◆ **EXERCISE INPUTS**
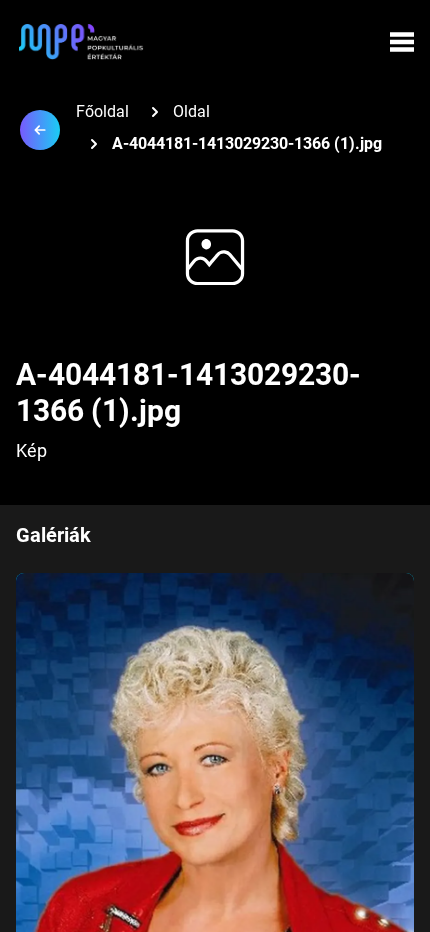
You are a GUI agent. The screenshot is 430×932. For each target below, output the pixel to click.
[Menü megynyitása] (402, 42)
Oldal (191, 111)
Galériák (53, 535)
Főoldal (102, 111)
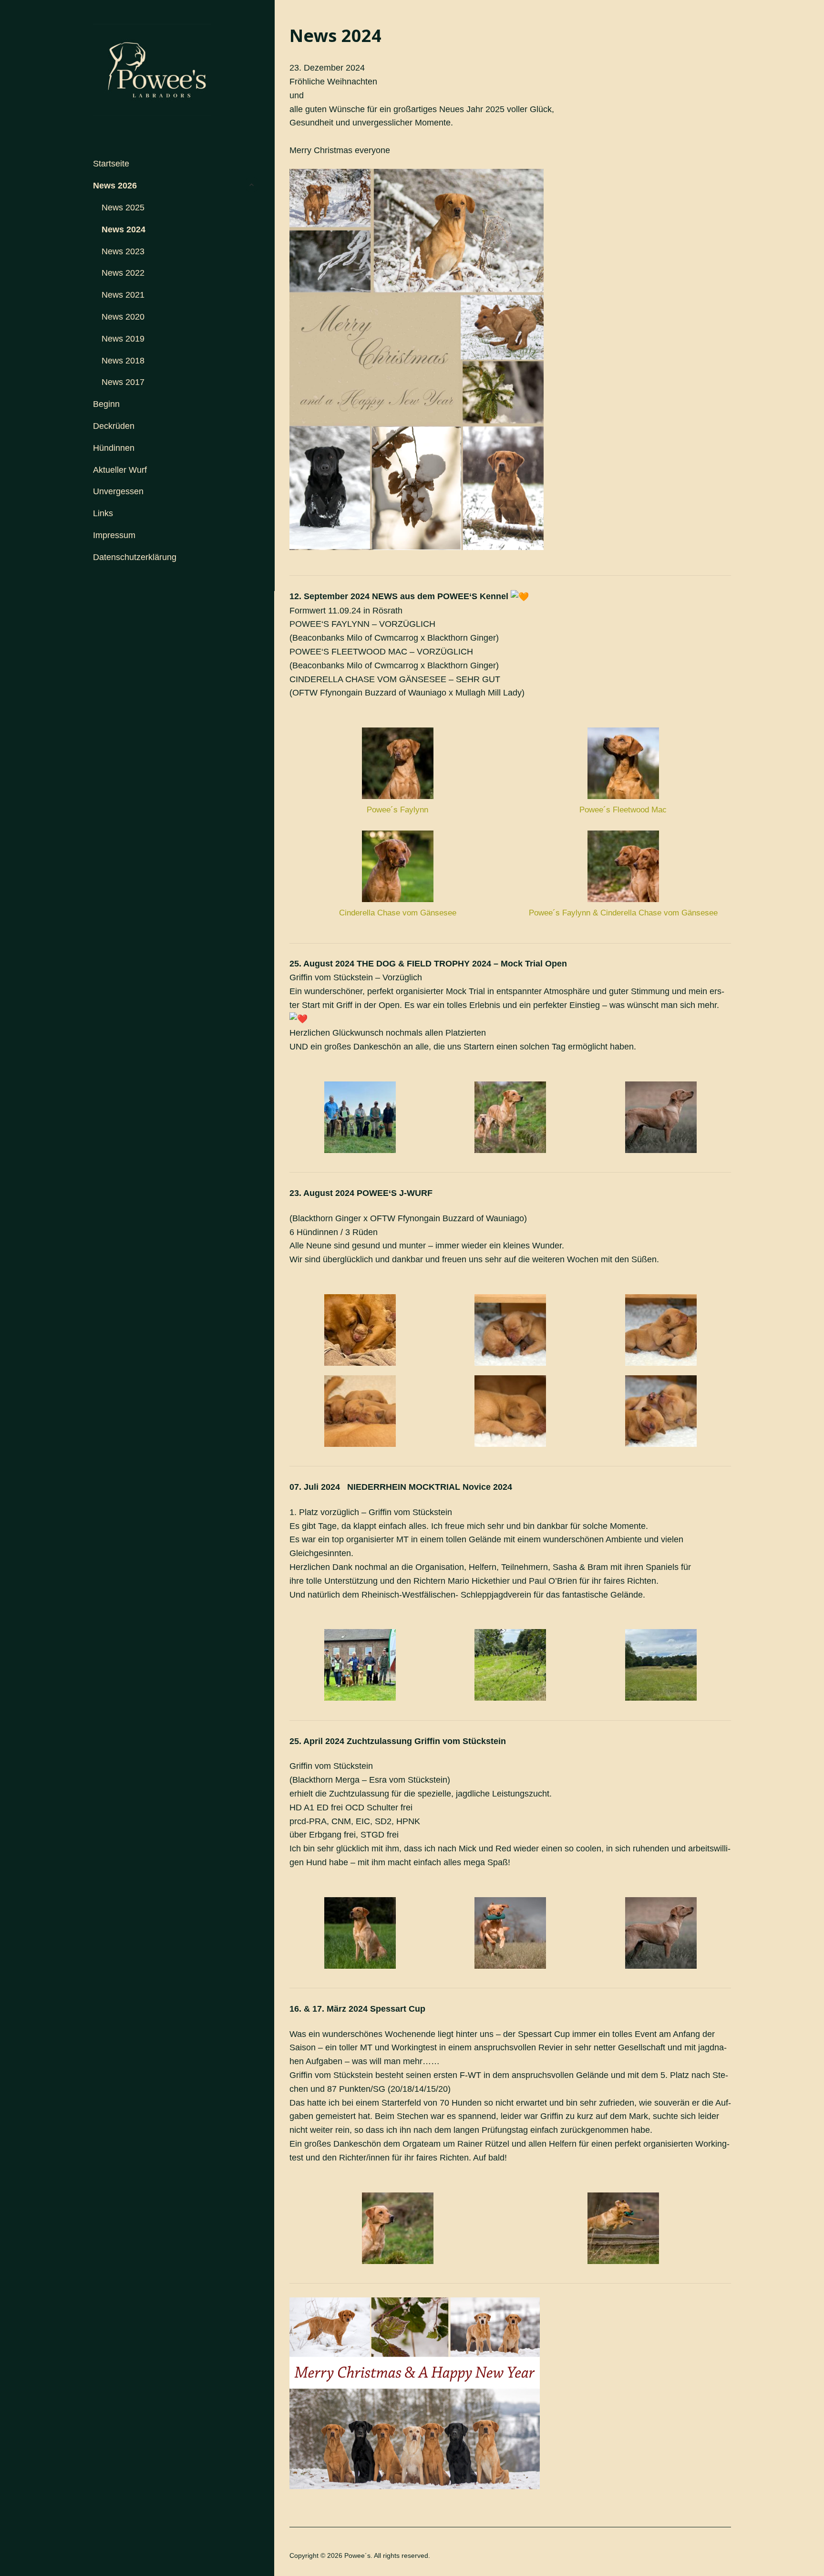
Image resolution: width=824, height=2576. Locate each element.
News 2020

◆ **DESCRIPTION OF THE TASK**
Where pictures sit among the data above, omit them, and output the rest exactly.

◆ **EXERCISE RESPONSE**
You are a GUI agent. The screenshot is 430×932. For each target below, output the pixel to click.
[Menü megynyitása] (402, 42)
Oldal (191, 111)
Galériák (53, 535)
Főoldal (102, 111)
Image resolution: width=824, height=2576. Locate each element.
News 2020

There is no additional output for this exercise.